_Instructions_
**A.** Duplicate the part of the Czech beer snacks post that opens with the words containing "On the Friday" and closes with "experience in Prague.".
**B.** Answer these questions about the Czech beer snacks post:
(i) What was the title of the very first post of 2023?
(ii) Where did the writer drink tankové Svijany?
(iii) How many beers were on tap at Hostomická nelevarna that day?
**C.** Which people does the Czech beer snacks post mention by first name?

_Supplied passage_
============================================================
Wednesday, November 29, 2023

In Praise of...Czech Beer Snacks

The very first post of 2023 on here was "Year of Czech...Snacks", in which I held forth on the notion that if 2023 was to be the "Year of Czech Beer" then I really hoped that we would also see more elements of Czech beer culture come to the fore. With just a few weeks until the end of the year, I can honestly say that I have not really seen a noticeable increase in the number of Czech style lagers available in this part of the world. The cynical side of me kind of wonders though if "America", when it comes to beer trends, is largely limited to the West Coast, Colorado, and New England. Czech beer styles really haven't swept the nation in any meaningful way, and I say that with a tinge of regret, for obvious reasons, and a tinge of relief for equally obvious reasons if you know me at all.

Anyway, unless you have been under a rock recently, you will know that I spent a few days back in Czechia a couple of weeks ago. As you can tell from the last pair of posts, I drank a lot of seriously good beer, and there are several places and beers that I simply haven't mentioned. Drinking tankové Svijany in a pub in Malá Strana was a delight, as was Plzeňský Prazdroj at Pod Petřínem, all of which happened before midday. While it is true that Czechs make the best beers in the world, sorry everyone else, they also have the kind of pub culture that resonates most with me - admittedly my decade living in the city sorely colours that, but for a deeply shy person (I know some of you will be stunned by that admission), Czech pub culture is a safe space lacking the forced bonhomie of much of the modern Anglophonic world.

Essential to such a pub culture are snacks, small bites of something to mop up the booze that is going down in prodigious amounts. Sure, many tap rooms and bars over here do snacks, but a side of fries or a pile of tortilla chips with cheese just don't do much for me.

On the Friday afternoon, I got to introduce Dave and Chris to the place that is, for me, the epitome of a proper Czech pub. A place that doesn't have a bank of taps serving dozens of beers from breweries of varying quality, there were only 3 beers on tap that day. A place that doesn't have garish lighting, modern fixtures and fittings, or a sign in English, or even a menu in English. A space with just the bar and about 6 tables total, I have said this many times, but if I had the building skills to do so, I could replicate it pretty closely in one half of my garage. I am referring, of course, to Hostomická nelevarna (sorry Evan for drawing more attention to it), the brewery tap for Pivovar Hostomice, and a bastion of Czech pub culture in an ever more westernised (read generic) experience in Prague.

As Chris and I were starting our journeys home the next day, we were planning to only have a few pints before relatively early nights. Well, that was the plan, but it went out the window. The only picture I took while we were there was this one.
============================================================
Records for finding displayed items:
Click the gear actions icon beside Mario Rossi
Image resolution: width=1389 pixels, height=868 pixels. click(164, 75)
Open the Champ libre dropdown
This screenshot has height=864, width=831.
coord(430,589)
============================================================
_Complete answers_
**A.**
On the Friday afternoon, I got to introduce Dave and Chris to the place that is, for me, the epitome of a proper Czech pub. A place that doesn't have a bank of taps serving dozens of beers from breweries of varying quality, there were only 3 beers on tap that day. A place that doesn't have garish lighting, modern fixtures and fittings, or a sign in English, or even a menu in English. A space with just the bar and about 6 tables total, I have said this many times, but if I had the building skills to do so, I could replicate it pretty closely in one half of my garage. I am referring, of course, to Hostomická nelevarna (sorry Evan for drawing more attention to it), the brewery tap for Pivovar Hostomice, and a bastion of Czech pub culture in an ever more westernised (read generic) experience in Prague.

**B.**
(i) "Year of Czech...Snacks"
(ii) In a pub in Malá Strana
(iii) 3

**C.** Dave, Chris, Evan